D.A.G Fabrik Bromberg was a secret Nazi Germany factory, located in the Bydgoszcz area in Poland. Its darkest and most prominent years, however, were during the period between 1939 and 1945, when the factory served to meet the military needs of the Third Reich.
The factory manufactured riffle bullets, shells, anti-tank and anti-infantry miles for the German land forces, as well as torpedoes and naval mines for the German navy. According to experts, in 1944 DAG was responsible for one third of the entire gunpowder production – the impressive 13 thousand tons per month.

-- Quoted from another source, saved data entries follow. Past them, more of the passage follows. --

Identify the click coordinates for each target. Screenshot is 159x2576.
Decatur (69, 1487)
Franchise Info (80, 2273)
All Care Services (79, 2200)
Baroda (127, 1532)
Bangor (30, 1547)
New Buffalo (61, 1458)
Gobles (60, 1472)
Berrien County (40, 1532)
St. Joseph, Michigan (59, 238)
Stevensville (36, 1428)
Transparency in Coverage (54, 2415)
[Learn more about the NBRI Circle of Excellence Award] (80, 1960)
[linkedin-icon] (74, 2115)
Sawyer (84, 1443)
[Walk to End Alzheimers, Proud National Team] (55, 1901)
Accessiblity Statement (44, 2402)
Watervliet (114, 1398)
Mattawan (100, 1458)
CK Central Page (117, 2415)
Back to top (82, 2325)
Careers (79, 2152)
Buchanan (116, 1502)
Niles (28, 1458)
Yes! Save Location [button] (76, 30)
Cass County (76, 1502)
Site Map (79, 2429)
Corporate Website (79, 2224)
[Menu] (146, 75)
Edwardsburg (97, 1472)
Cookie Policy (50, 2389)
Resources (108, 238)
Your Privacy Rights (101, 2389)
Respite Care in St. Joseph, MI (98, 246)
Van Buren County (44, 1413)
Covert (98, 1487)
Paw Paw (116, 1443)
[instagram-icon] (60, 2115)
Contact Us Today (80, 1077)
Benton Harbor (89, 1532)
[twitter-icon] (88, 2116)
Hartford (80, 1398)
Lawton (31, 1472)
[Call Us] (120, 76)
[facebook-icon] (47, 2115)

The gunpowder production began in 1942-1943 and the lucrative plant could manufacture as much as 60 half-tone bombs and 5,000 artillery shells in just one day. DAG Fabrik was built and powered by prisoners of war, as well as prisoners from concentration camps, and the local population of the Bydgoszcz area. Experts have estimated that the total number of people working there was at least 57 thousand, of them at least 3 thousand concentration camp prisoners, women included.
The head of the company was Adolf Kampf, a well-known and experienced chemist. DAG Bromberg was planned to become the biggest DAG plant. After the mass gunpowder production started, in 1943, nitrocellulose production was launched. To reduce explosion risks and impact, different buildings hosted the different stages of the production process. Most of them were small and connected to each other via a tunnel system. The warehouse and production buildings were constructed in timber frame and reinforced with concrete posts. Explosion protection walls, made from light wood-glass structures, were also added. There were a number of escape routes in the tunnels, as well as shelters, designed to protect the workers. In fact, one of the surviving camp remains of the DAG Bromberg is an air ride shelter that could host around 100 people. Thirty similar shelters were discovered in the area.
The DAG factory was supposed to be entirely invisible for the aircraft of the enemy forces. To achieve that, the architect and designers of the factory dyed the facades of the buildings, as well as all routes and tracks, in khaki and green. The roofs were additionally covered with a thick soil layer, where plants and shrubs were planted. The Nazi Germans even began construction of a second, fake factory in 1944, located just a few kilometers from the actual DAG Bromberg.
Apart from the concealing measures, the DAG Bromberg was also protected day and night by a fence, constantly watched over by guards. Stringent safety measures were introduced and only a handful of people could travel freely throughout the factory premises.
Gunpowder production continued all the way up to the liberation of Bydgoszcz. In January 1945, the army of the second Belarusian front captured the area. The Soviet army plundered and abandoned the factory, after which DAG was transferred to the Polish Authorities. Some of the buildings were left and never used again, while others were employed as production facilities and warehouse. Recently, the DAG Bromberg plant was open to the public, as well.